Many of the cold-blooded fiscal decisions Catholic universities are making have been justified by appealing to fears about the upcoming demographic drop—projected declines in the number of college-age students by 2026. According to the Pew Research Center and the Postsecondary National Policy Institute (PNPI), these demographic predictions do not account for the fact that since 2000 the fastest growing population in four-year colleges and universities are Asian American students (81% growth), followed closely by Latinx students (70%), Native Hawaiians and Pacific Islanders (61%), then African American students (albeit a much slower rate of 20%). In that same twenty-year period, the white population in the US has remained stagnant, only growing by 1%. In other words, the so-called demographic drop facing colleges and universities is a white people problem. If these universities had started transforming their campus cultures ten years ago to become more welcoming to people of color, had directed their resources accordingly to make sure they not only attracted but also retained these diverse student populations, we would not be talking about a demographic drop.

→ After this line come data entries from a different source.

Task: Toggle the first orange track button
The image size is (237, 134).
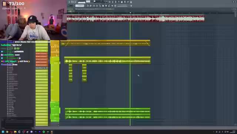Action: tap(41, 54)
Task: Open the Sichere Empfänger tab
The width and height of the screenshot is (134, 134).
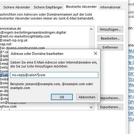Action: (48, 7)
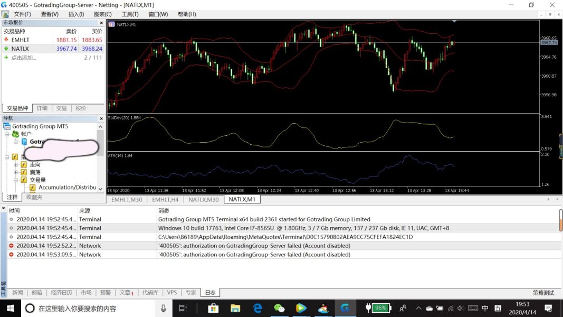Click the NATI.X green arrow symbol icon
The height and width of the screenshot is (317, 563).
click(6, 49)
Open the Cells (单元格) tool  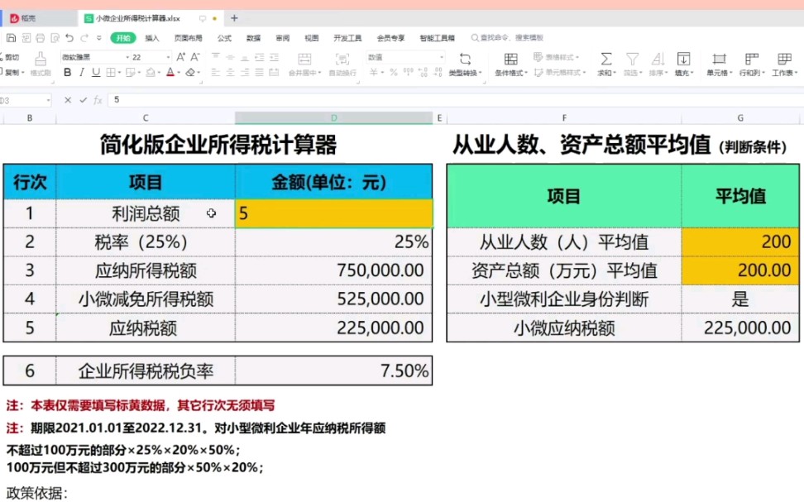(719, 60)
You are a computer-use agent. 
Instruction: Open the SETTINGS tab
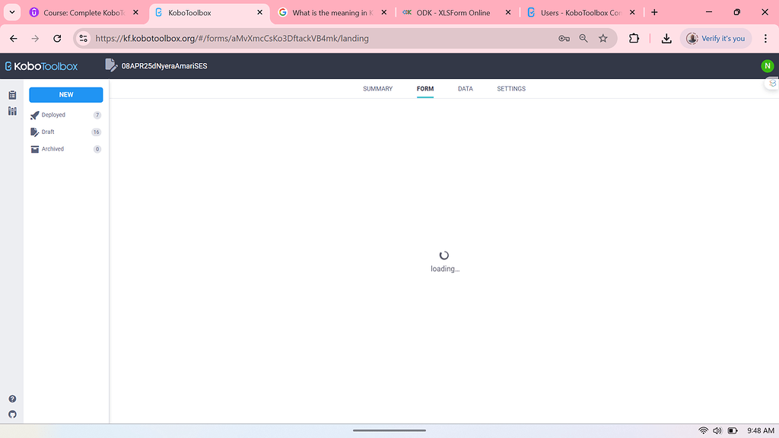(510, 89)
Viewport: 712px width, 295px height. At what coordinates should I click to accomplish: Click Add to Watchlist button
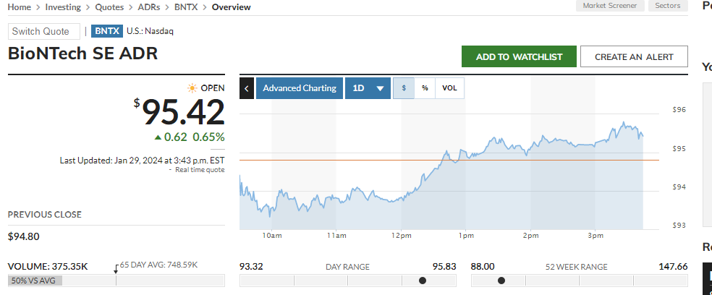pos(519,57)
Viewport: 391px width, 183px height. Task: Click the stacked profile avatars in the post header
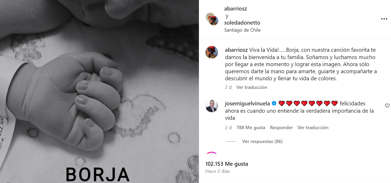(212, 19)
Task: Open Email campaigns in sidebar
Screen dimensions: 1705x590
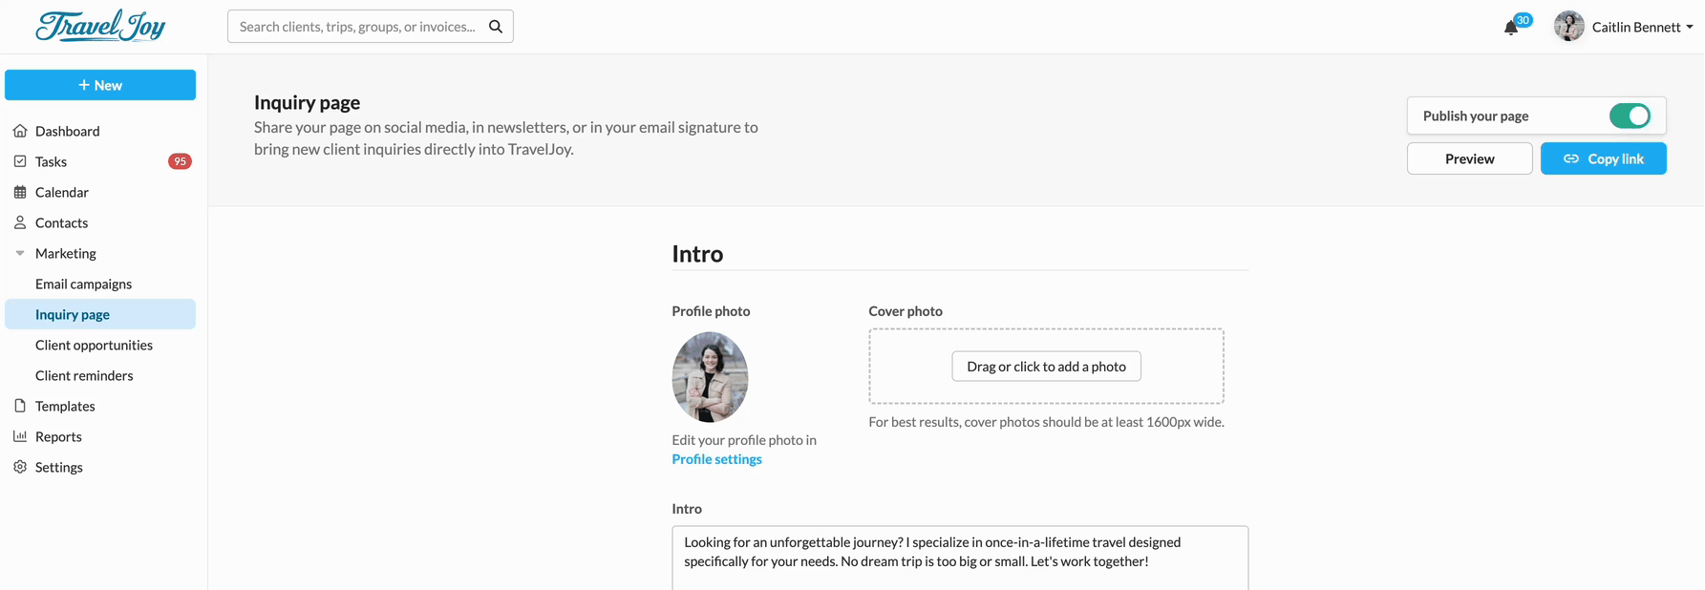Action: [83, 284]
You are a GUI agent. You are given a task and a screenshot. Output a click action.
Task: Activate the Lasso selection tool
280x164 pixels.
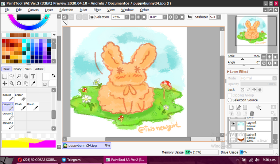click(12, 77)
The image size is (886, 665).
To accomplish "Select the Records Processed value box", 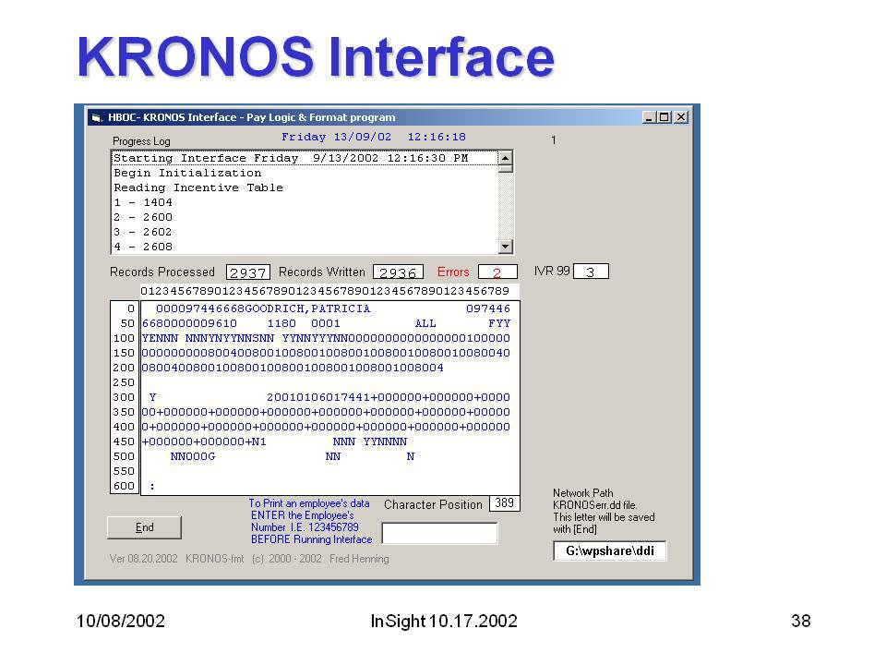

In 2009, I was sent by the Dean of the College of Arts & Sciences to represent SLU at a conference sponsored by The Lilly Fellows Program in Humanities and the Arts on how to recruit and retain ethnic minority student populations. Upon my return, I submitted a report containing demographic data, detailed studies of peer and aspirational universities (like our sister Jesuit school Loyola-Marymount) that had implemented successful programs to diversify their student body and included a proposal for targeting and recruiting Latinx students. The Dean forwarded my proposal to the provost, and I never heard back. We have had a high turnover rate in that position, so I would revisit the proposal with each successive Provost. In fact, I have already informed the new Provost now that he has successfully created a stand-alone department of African American Studies that a Latinx Studies Program is next. As a Catholic university SLU only has a 5% Latinx student population even though 40% of US Catholics are Latinx. In 2019, 21.7% of U.S. undergraduate college students were Latino, the second largest ethnic group enrolled at the undergraduate level.

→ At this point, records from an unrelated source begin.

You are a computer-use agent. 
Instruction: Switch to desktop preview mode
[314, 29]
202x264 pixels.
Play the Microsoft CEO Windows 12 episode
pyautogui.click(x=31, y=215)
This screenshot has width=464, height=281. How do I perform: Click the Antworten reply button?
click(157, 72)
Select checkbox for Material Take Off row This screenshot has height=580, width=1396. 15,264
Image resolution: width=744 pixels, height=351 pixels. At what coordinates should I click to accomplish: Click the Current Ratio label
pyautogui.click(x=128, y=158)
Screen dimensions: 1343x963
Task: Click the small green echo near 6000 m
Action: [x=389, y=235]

As the university continues to put into practice its Jesuit commitment to social justice and inclusion, Catholic Social Teaching and economic realities overlap. Admittedly, racial minority student populations might not have the same resources as the traditional pool of white college-age students, yet universities have poured vast resources into recruiting First-Gen students in their attempt to minimize the demographic drop. I just want to make sure that when we talk about First-Gen it is not coded language for white first-generation students. The nation is facing a demographic shift. According to the Brookings Institution, by 2046 the US will no longer be a “majority white” nation. By addressing issues of diversity, equity, and inclusion now, Catholic universities not only live their social justice commitments, but they can also address the long demographic drop, which as demonstrated above, is really a white demographic drop.